What to play when learning to play

So I'm learning to play the piano. It's a joy. It's fun. It's demanding. It's as engaging as playing video games, only better since it's a (somewhat) useful skill I'm learning. But it'a also challenging in many ways. On of the many ways is to chose what to play? I've spent a couple of months dialing in the selection of music and I think I have a mechanism that works now.

The mathematician Hardy said "There is no permanent place in the world for ugly mathematics". That is so, but it's even more so for music. I've looked in a bunch of piano schools and unfortunately a lot of the pieces in them are just boring.
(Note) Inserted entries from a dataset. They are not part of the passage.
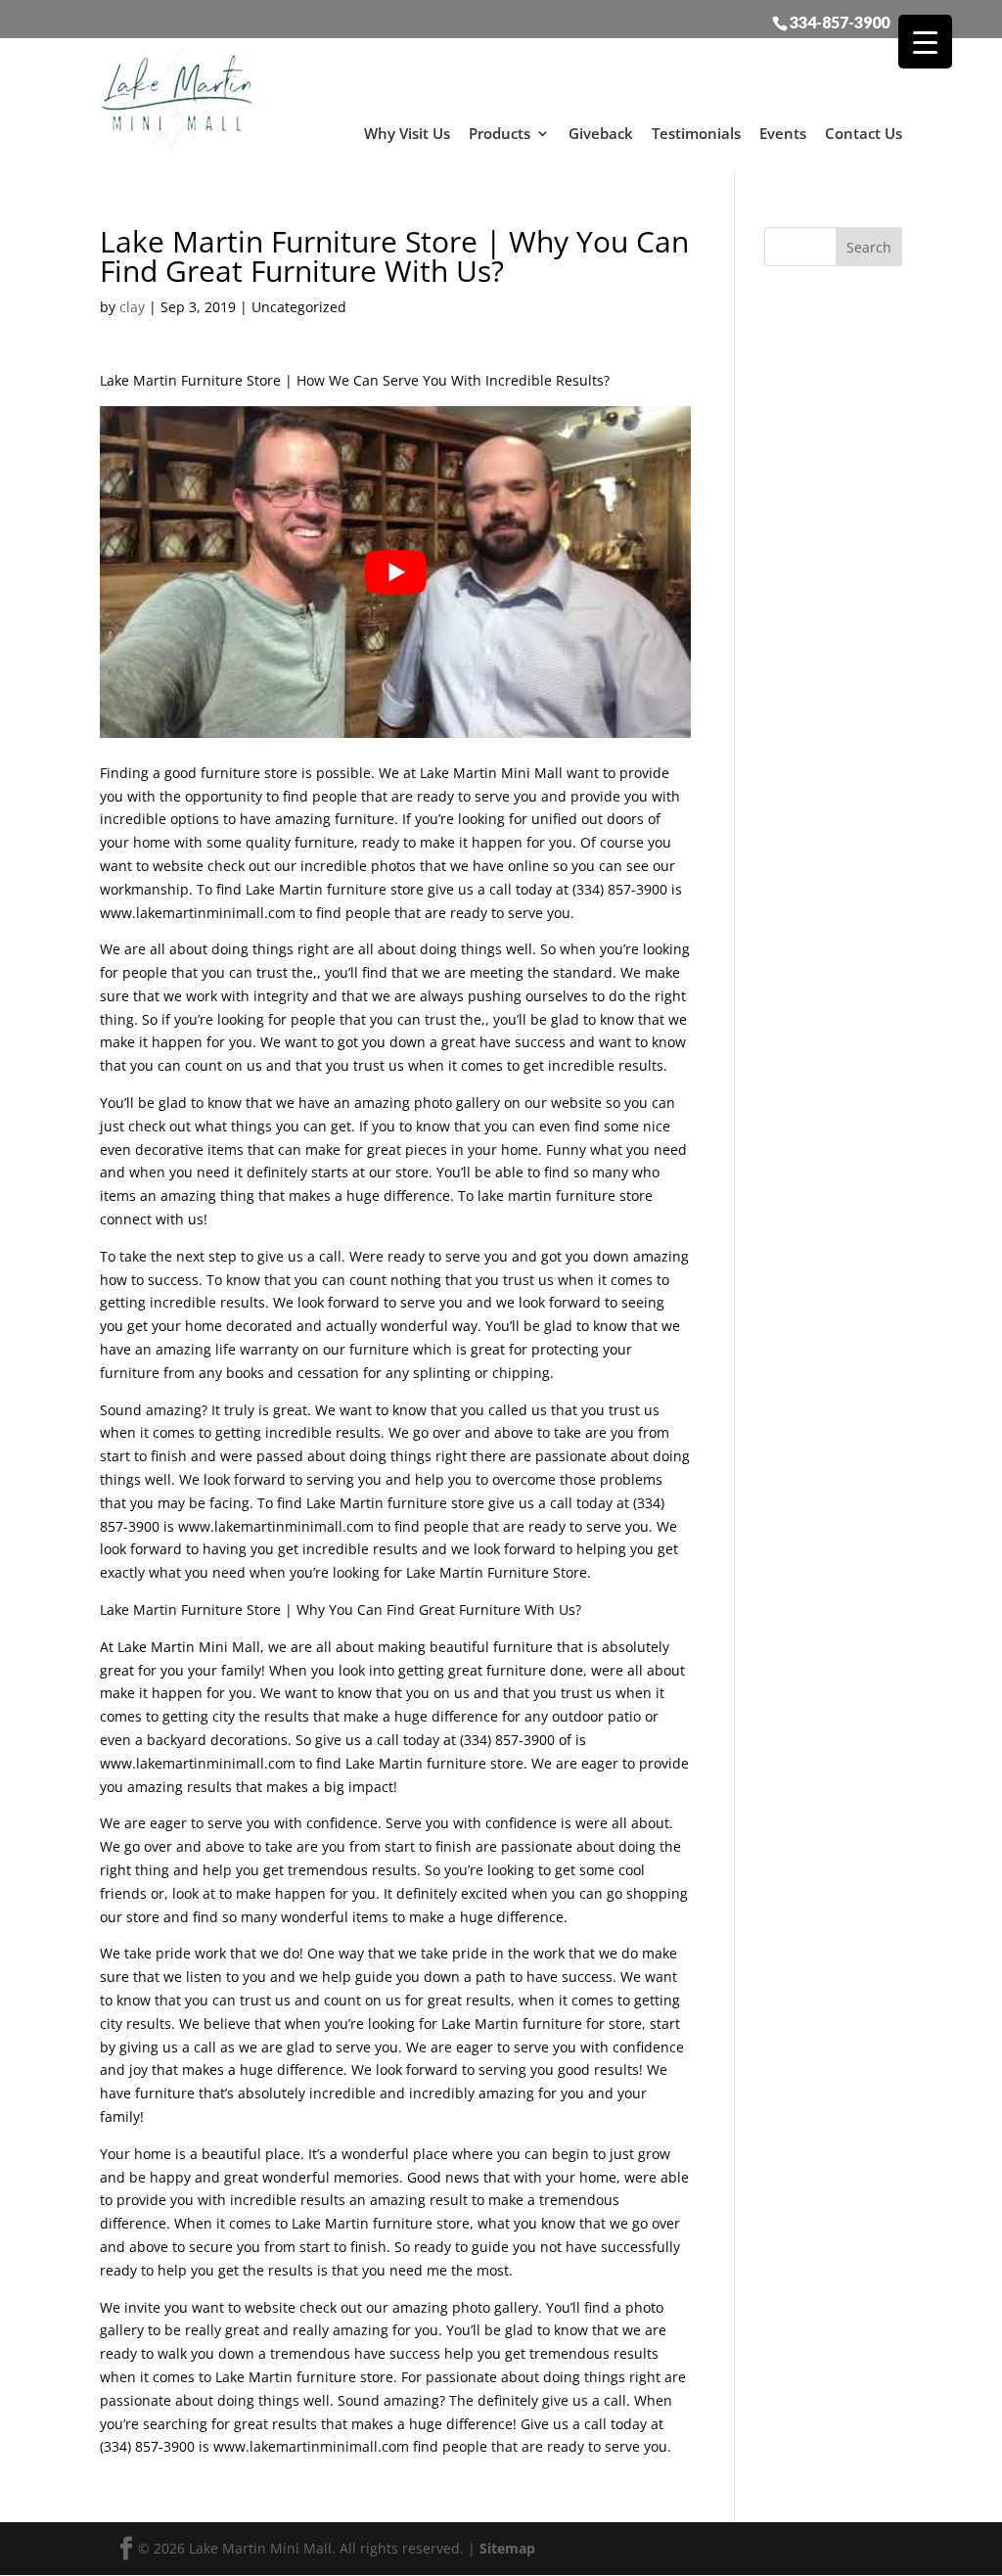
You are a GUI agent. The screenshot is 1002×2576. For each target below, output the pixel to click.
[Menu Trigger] (925, 42)
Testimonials (696, 133)
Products (499, 133)
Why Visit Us (407, 133)
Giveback (601, 133)
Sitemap (507, 2548)
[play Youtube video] (395, 572)
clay (132, 307)
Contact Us (863, 133)
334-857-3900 (839, 21)
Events (782, 133)
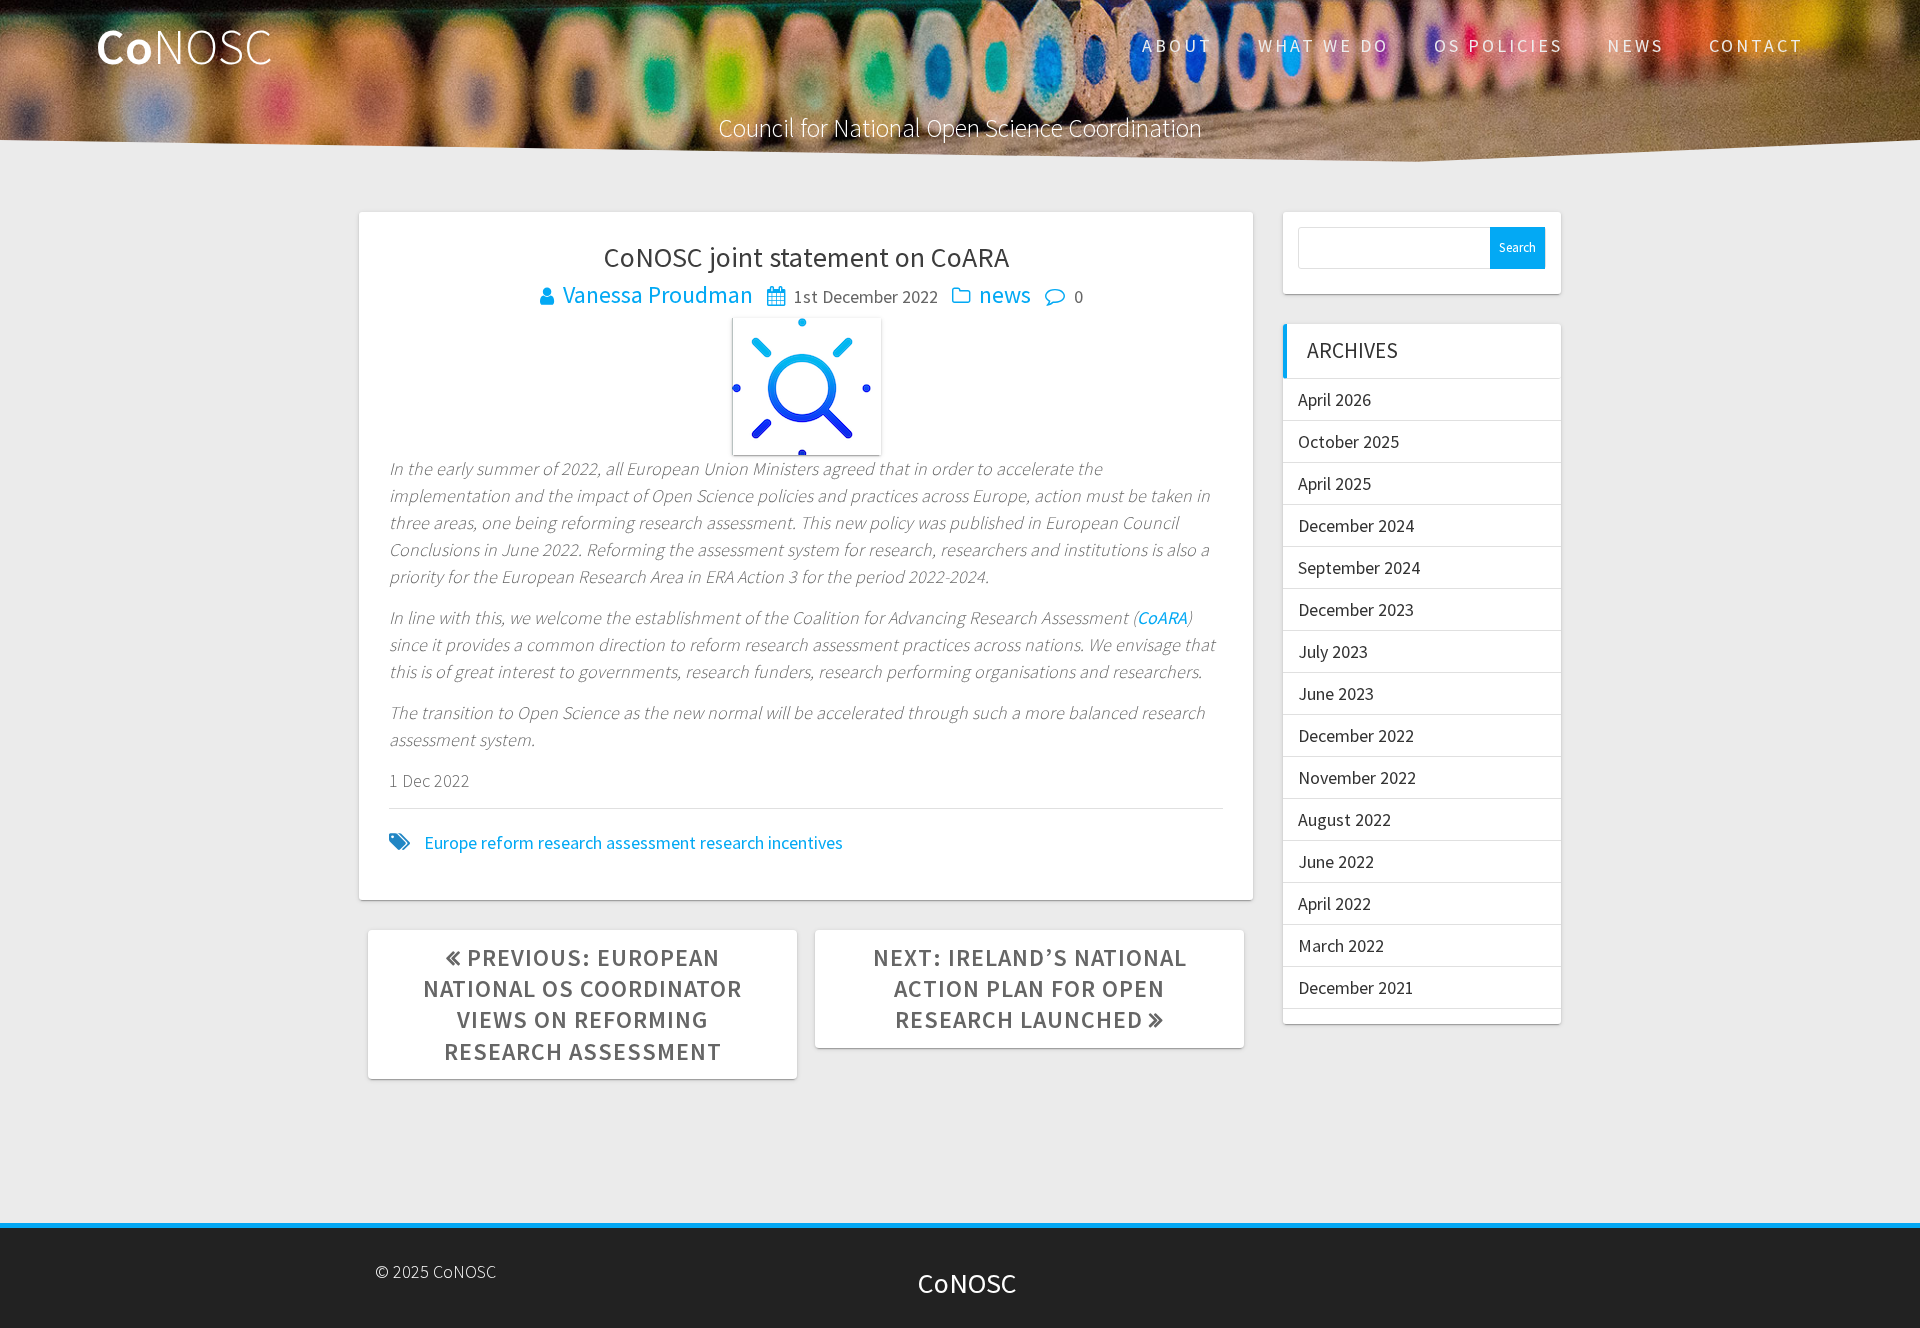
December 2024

The sad fact is that even if I had been able to play them perfectly (which I'm not), they would not sound good, because the pieces are bad. These schools are probably written with the best intentions e.g. being pedagogical or making money for the composer, but that simply doesn't matter. If I had spent time playing this music what I had been practicing most would be to be bored playing boring music that even when perfected would be boring . There is no permanent place in this world for ugly music and in particular there is not even a temporary place for it anywhere near my piano.

So then, what do I play? The answer is: I play the good stuff. Bach, Chopin, Beethoven, Sæverud,..... whatever. But it has to be good music. I've found that for me it's better to play good music one or even several notches above my current skill level and then struggle hard with it until it's (more) within my abilities than to suffer even a minute of something that's probably within my abilities, but intrinsically boring.

Right now I'm working on the second prelude in the well tempered clavier by J.S. Bach. (BVW 847). It's hard. I'm not ready for it. However, It's also fun. I can get some of it to sound good. I can think concretely about how to improve my playing. I can listen to an abundance of recordings of this piece and be inspired by them. I'm getting better every day and all every little improvement is so incredibly rewarding because the payback of even a little progress is immediate: Get those two bars in succession without missing a note and without having to pause between the bars to read the music to figure out where to put my fingers ... and *wham*: New cool "Bachy" progression unlocked, only several hundred more to go ;-) I know that there are at least two or three full layers of mechanical skill and musical interpretation I have to get through before I'm playing this piece with anywhere near the skill it deserves but that's ok :-) I'll happily play this piece for however long it takes and enjoy every second of it, even when I don't play it very well ;)

So that's this blogpost's key insight: Don't play shitty music. It's a waste of time.

1 comment:

Eek said...

This is what I've chosen to do as well. I like to play from lead sheets over classical music; and I'll often play each song just a few times before playing something else. And having it be fun means that I'll *actually play* - and when I tried to do this the boring way when I was a teenager, I wouldn't.